L'aventure France en feuilleton : Aujourd'hui (194), Aux marges du Palais... (I) : Rive gauche du Rhin.
De Chateaubriand :
"...Mais si l'Angleterre n'a aucun moyen direct de nous être utile, ne saurait-elle du moins agir sur le cabinet de Vienne, engager l'Autriche, en compensation des sacrifices que nous ferions pour elle, à nous laisser reprendre les anciens départements situés sur la rive gauche du Rhin ?
Non : L'Autriche et l'Angleterre s'opposeront toujours à une pareille concession; la Russie seule peut nous la faire...
Et nous, qu'avons-nous gagné dans tous ces partages ?
Nous avons été dépouillés de nos colonies; notre vieux sol même n'a pas été respecté. Landau détaché de la France, Huningue rasé, laissent une brèche de plus de cinquante lieues dans nos frontières...

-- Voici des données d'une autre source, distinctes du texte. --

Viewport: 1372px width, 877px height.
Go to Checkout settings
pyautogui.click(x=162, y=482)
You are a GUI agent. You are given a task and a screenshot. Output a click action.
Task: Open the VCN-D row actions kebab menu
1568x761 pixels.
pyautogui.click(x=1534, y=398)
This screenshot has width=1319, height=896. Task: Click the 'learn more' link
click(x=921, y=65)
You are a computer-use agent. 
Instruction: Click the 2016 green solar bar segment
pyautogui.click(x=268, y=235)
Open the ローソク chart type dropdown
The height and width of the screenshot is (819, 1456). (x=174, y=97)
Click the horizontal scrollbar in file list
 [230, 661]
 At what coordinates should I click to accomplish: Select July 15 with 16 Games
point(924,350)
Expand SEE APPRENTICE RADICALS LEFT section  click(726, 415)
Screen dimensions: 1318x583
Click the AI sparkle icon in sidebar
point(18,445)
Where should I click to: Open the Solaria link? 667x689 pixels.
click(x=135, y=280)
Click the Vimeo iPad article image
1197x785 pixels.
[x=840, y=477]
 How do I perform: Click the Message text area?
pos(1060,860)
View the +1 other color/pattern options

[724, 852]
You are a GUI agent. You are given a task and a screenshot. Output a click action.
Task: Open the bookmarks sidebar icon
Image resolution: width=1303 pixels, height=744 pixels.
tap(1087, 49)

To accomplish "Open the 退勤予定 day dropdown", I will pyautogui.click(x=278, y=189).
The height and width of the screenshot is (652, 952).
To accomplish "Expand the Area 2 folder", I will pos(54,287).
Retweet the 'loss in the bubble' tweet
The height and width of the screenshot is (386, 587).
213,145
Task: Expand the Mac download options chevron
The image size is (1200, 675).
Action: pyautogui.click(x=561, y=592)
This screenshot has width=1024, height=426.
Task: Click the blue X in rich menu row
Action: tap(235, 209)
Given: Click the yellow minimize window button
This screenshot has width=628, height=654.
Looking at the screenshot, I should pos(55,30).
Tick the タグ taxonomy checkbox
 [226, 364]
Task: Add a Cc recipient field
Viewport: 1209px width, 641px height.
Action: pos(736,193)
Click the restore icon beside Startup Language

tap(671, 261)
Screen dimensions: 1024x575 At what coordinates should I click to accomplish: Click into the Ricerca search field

Nous, nous voulons avoir la ligne du Rhin, depuis Strasbourg jusqu'à Cologne..." (Mémoires d'Outre-Tombe, Tome II, pages 270 à 274).
"Nous voulons..." disait Chateaubriand aux lendemains de cette terrible défaite infligée à la France par la folle déclaration de guerre révolutionnaire à l'Autriche, en 1792.
Mais ce "vouloir" était-il réaliste, conforme aux réalités, aux possibilités ? La "réunion" de "la rive gauche du Rhin" était-elle faisable" ?
On vient de voir que, depuis Louis XIV, se manifestait un peu partout, dans les régions rhénanes, "ce mouvement vers l'Est, cette action d'influence et d'assimilation qui est la raison d'être et comme la loi de toute l'histoire de France."...
De plus - Bainville l'affirme dans le Tome I de son Journal (Note du 18 août 1906 (pages 40/41) :
"...C'est un fait acquis - Charles X fut renversé au moment où il allait donner à la France la rive gauche du Rhin..."
Mais, même après cet épisode, qui se situe en 1830, tout fut possible en 1918, presque quatre-vingt-dix ans plus tard, après la victoire sur les Allemands, en 1918 : une occasion unique, soit de rattacher directement les régions rhénanes (ce qui pouvait paraître difficile) soit, plus habilement, de ménager l'avenir, en séparant ces régions de la Prusse, en les rendant véritablement autonomes, ce qui ménageait bien des possibilités pour "plus tard" : l'indépendance, la réunion à la France...
Cette réelle opportunité fut gâché et perdue par une République, inconsciente des intérêts profonds et permanents de la Nation française...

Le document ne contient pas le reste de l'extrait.